# Generate parquet for ingestion

In order to ingest data into the S2S database, it needs to follow a specific schema. This notebook will explore that schema and combine the various CSV files into a final output parquet file.

In [12]:
import sys
import os
import urllib3
import boto3
import ssl
import warnings

import geopandas as gpd
import pandas as pd
import numpy as np

from tqdm.notebook import tqdm
from shapely.geometry import Point
from operator import itemgetter

sys.path.append(r"C:\WBG\Work\Code\GOSTrocks\src")

from GOSTrocks.misc import tPrint

ssl._create_default_https_context = ssl._create_unverified_context

urllib3.disable_warnings(urllib3.exceptions.InsecureRequestWarning)
warnings.simplefilter(action='ignore', category=FutureWarning)

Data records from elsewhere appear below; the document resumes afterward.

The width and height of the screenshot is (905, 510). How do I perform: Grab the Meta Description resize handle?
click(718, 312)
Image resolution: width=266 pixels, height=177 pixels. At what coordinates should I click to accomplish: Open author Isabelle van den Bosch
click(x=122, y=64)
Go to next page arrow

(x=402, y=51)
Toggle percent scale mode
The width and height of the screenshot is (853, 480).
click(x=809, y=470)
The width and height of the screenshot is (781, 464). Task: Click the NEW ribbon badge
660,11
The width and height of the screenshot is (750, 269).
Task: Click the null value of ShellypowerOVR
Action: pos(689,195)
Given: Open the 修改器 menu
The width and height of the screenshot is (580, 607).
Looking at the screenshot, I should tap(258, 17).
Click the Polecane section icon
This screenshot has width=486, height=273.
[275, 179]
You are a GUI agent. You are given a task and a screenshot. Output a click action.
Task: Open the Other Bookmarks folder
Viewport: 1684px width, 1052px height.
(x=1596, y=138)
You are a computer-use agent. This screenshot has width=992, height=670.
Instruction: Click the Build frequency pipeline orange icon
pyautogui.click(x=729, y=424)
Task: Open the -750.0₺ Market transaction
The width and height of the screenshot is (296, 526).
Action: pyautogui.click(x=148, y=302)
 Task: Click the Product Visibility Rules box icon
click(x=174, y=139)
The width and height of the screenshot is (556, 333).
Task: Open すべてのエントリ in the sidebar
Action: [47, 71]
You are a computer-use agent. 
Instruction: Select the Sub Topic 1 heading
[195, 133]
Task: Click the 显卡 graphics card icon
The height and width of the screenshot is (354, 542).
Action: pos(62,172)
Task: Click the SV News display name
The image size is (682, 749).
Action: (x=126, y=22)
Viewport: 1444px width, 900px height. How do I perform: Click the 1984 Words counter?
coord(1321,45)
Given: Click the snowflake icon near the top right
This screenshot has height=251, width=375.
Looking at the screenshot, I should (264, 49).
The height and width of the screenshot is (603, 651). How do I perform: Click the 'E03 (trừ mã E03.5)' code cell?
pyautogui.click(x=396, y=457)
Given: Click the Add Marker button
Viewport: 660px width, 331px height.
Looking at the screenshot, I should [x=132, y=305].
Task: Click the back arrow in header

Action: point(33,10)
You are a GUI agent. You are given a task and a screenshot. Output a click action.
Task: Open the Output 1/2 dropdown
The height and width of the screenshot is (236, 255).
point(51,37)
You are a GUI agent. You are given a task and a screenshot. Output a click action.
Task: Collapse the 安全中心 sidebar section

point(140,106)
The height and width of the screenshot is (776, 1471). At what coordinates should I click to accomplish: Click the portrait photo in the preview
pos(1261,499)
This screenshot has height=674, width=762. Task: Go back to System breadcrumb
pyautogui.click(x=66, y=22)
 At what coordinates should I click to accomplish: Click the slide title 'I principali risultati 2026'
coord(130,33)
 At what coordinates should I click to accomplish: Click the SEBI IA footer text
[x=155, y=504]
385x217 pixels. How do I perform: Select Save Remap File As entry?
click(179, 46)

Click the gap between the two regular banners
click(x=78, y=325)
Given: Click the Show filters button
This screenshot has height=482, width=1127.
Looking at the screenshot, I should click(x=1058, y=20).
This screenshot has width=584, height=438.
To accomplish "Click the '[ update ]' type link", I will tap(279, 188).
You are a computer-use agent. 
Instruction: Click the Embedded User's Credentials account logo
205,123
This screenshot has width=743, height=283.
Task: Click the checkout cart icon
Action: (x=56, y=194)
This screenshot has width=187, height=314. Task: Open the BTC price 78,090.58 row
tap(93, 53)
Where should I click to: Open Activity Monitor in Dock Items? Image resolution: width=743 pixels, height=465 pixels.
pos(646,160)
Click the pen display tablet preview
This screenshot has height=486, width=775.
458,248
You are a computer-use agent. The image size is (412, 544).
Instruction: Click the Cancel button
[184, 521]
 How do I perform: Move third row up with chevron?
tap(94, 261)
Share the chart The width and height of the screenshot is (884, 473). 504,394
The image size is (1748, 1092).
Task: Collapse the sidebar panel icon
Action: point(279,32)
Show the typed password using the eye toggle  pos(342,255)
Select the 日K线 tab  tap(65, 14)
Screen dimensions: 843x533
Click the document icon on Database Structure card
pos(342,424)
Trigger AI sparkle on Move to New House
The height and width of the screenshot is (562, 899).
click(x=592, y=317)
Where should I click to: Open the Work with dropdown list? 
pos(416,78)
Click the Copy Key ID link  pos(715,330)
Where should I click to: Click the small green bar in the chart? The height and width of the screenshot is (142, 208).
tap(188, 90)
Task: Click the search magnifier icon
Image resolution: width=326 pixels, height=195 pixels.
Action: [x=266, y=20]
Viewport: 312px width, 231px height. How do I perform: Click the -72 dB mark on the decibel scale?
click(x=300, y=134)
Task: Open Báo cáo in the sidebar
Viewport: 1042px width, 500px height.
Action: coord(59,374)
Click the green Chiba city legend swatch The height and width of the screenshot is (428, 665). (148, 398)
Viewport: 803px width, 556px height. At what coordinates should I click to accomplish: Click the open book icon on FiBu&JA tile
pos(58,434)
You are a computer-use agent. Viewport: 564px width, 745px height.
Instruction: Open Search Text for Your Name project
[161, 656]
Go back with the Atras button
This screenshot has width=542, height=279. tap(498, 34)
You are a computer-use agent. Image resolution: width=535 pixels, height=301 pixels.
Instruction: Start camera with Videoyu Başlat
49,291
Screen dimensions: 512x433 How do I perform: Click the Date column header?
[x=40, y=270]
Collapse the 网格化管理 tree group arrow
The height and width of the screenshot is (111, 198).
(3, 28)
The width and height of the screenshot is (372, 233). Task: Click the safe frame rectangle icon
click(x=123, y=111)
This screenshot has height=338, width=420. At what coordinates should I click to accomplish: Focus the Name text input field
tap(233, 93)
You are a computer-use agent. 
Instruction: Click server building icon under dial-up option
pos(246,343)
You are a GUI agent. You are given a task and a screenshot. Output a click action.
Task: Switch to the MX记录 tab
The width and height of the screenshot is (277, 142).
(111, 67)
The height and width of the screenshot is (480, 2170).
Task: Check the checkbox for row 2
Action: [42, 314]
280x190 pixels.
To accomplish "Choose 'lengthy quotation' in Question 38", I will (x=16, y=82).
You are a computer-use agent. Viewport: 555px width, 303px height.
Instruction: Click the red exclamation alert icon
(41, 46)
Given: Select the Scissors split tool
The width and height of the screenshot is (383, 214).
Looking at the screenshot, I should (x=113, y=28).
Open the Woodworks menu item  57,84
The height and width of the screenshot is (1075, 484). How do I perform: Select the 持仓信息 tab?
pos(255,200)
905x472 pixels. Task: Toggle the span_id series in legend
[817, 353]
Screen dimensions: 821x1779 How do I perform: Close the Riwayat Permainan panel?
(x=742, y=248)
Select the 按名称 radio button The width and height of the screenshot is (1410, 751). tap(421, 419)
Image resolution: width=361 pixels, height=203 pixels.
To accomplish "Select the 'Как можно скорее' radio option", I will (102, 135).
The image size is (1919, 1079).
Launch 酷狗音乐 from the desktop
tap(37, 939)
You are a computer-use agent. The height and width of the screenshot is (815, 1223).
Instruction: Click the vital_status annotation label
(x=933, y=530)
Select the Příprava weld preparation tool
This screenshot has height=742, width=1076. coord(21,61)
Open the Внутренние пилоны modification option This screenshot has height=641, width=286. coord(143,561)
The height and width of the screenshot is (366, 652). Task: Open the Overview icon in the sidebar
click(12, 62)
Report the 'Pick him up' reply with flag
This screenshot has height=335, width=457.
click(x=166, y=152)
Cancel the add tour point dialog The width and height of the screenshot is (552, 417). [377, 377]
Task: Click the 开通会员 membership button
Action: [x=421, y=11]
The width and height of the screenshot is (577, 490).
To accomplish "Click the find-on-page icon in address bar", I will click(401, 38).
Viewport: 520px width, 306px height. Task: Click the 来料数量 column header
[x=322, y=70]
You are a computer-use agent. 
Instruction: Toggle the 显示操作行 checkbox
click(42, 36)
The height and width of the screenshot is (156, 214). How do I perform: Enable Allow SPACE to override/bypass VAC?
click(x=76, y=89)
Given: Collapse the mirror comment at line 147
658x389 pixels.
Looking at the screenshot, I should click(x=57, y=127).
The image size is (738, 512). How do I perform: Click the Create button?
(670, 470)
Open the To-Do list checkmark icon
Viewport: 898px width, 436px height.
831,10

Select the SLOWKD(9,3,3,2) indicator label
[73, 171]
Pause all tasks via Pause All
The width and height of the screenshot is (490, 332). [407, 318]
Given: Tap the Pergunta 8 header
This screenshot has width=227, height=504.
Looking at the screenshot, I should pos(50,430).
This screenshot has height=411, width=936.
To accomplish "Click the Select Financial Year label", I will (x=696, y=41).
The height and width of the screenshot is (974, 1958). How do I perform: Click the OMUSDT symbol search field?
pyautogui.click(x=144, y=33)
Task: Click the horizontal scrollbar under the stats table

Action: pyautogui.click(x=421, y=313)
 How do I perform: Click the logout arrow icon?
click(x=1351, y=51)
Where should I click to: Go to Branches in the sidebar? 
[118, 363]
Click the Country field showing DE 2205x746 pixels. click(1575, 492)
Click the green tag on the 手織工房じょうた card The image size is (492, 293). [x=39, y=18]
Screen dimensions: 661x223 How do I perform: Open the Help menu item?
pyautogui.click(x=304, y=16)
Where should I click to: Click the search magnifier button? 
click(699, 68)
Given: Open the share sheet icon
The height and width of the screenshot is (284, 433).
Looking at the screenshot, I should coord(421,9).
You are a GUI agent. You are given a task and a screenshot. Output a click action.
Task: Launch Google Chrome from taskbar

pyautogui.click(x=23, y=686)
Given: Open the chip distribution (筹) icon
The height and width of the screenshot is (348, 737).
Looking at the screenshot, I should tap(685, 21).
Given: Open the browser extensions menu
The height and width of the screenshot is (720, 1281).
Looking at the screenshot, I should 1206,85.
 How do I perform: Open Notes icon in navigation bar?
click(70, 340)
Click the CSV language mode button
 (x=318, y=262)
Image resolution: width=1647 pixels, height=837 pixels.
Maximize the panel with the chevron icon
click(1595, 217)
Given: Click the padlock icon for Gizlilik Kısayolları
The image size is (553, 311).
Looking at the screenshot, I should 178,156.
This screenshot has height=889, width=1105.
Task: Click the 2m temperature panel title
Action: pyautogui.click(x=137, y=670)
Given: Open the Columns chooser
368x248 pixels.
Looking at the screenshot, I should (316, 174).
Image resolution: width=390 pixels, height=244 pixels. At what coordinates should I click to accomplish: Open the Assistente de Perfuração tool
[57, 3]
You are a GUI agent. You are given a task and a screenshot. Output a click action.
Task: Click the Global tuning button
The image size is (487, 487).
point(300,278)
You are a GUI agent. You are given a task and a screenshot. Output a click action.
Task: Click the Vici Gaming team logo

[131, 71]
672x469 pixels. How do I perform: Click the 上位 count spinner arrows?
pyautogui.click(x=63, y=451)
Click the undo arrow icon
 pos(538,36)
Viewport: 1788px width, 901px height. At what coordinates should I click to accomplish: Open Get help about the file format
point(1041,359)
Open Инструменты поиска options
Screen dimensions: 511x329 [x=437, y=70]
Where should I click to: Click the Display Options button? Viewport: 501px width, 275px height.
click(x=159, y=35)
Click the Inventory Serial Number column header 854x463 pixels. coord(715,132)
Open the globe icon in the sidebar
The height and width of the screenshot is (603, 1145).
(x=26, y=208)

s3 = boto3.client('s3', verify=False)


In [2]:
good_schema_example = "s3://wbg-geography01/Space2Stats/parquet/GLOBAL/GHS_SMOD_counts_and_pop.parquet"
good_schema = pd.read_parquet(good_schema_example)
good_schema.head()

Unnamed: 0,hex_id,ghs_11_count,ghs_12_count,ghs_13_count,ghs_21_count,ghs_22_count,ghs_23_count,ghs_30_count,ghs_total_count,ghs_11_pop,ghs_12_pop,ghs_13_pop,ghs_21_pop,ghs_22_pop,ghs_23_pop,ghs_30_pop,ghs_total_pop
0,860000007ffffff,0,0,0,0,0,0,0,0,0.0,0.0,0.0,0.0,0.0,0.0,0.0,0.0
1,86000000fffffff,0,0,0,0,0,0,0,0,0.0,0.0,0.0,0.0,0.0,0.0,0.0,0.0
2,860000017ffffff,0,0,0,0,0,0,0,0,0.0,0.0,0.0,0.0,0.0,0.0,0.0,0.0
3,86000001fffffff,0,0,0,0,0,0,0,0,0.0,0.0,0.0,0.0,0.0,0.0,0.0,0.0
4,860000027ffffff,0,0,0,0,0,0,0,0,0.0,0.0,0.0,0.0,0.0,0.0,0.0,0.0


The table schema for tables to be imported into Space2Stats is simple with only two columns required:
- hex_id: the h3 grid id for the polygon used in the zonal calculation; default is h3 level 6
- sum_pop_f_0_2020: attribute of interest to be ingested, should be written in the following style __f'{aggregation_method}_{attribute_name}'__

# Combine output CSV files into single parquet

In [3]:
#Search for all relevant CSV files
bucket = 'wbg-geography01' 
prefix = 'Space2Stats/h3_stats_data/GLOBAL/VIIRS_Monthly_LEN/'
region = 'us-east-1'
s3client = boto3.client('s3', region_name=region, verify=False)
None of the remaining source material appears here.